Grandpa Peter was a Giants fan. He had developed his love for the San Francisco team because they were the first club to have their games regularly broadcast to the Islands. But his love of the game went beyond his favorite team. He was truly a fan of all sports, having played soccer when he moved from Scotland to Honolulu in the 1920s, and then becoming a longtime soccer referee during the ‘30s and ‘40s. After work at Dole Pineapple (he ran the Juice department), he enjoyed watching the University of Hawaii Rainbows and local high school football, and later, in retirement, became a big fan of the Hawaii Islanders minor league baseball team.

On that beautiful weekend afternoon, we parked ourselves in front of his tiny TV set, where he appreciated the fact that I would help describe some of the action to him. But he kept his transistor radio close by his side, picking up the regular chatter of the game that he enjoyed so much. In between my occasional shout-outs and Jack Buck’s radio broadcast, there was Vin Scully and Joe Garagiola announcing the game on NBC-TV. For two baseball loving sports fans, a grandfather and his grandson, life was perfect.
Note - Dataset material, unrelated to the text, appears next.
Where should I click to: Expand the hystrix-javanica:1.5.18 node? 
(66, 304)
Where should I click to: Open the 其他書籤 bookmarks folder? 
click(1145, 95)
I watched - and he listened - to the ebb and flow of the game. The A’s, with the famous Bash Brothers Jose Canseco and Mark McGwire, were heavily favored to win the series. The Dodgers, with an injured Kirk Gibson on the bench and Cy Young winner Orel Hershiser unable to pitch game one, were down 4-3 by the bottom of the ninth inning. When ace reliever Dennis Eckersley put down the first two Dodgers in order in the ninth, I edged forward in my chair and told my Grandpa that things didn’t look too good for my team.

I don’t remember if he actually said these words, or if I’ve just chosen to recall it this way, but I want to think that he said something like “you never give up, laddie” in his thick Scottish brogue. Grandpa Peter was incredibly positive, as proven by the fact that even impending blindness wouldn’t slow him down.


On the TV screen, Eckersley walked pinch hitter Mike Davis, and Gibson limped to the plate where he painfully fouled off several pitches. The drama grew in intensity and I commented on each pitch as Grandpa kept tuned in.

And then it happened: Gibson somehow awkwardly reached across the plate and smashed a back-door slider over the right field fence for a game-winning two-run homer. As the injured National League MVP hobbled around the bases pumping his fists in a moment that has become one of the most famous scenes in sports history, I actually fell onto the floor in front of the TV, hollering in celebration. Grandpa Peter just smiled.

He lived 10 more years after that, reaching the age of 100, having lived a full and wonderful life. We shared many more times together, but that one October moment of a baseball loving grandfather and grandson will forever stick in my mind as one of my favorites.

Kirk Gibson and Grandpa Peter are together in my baseball hall of fame.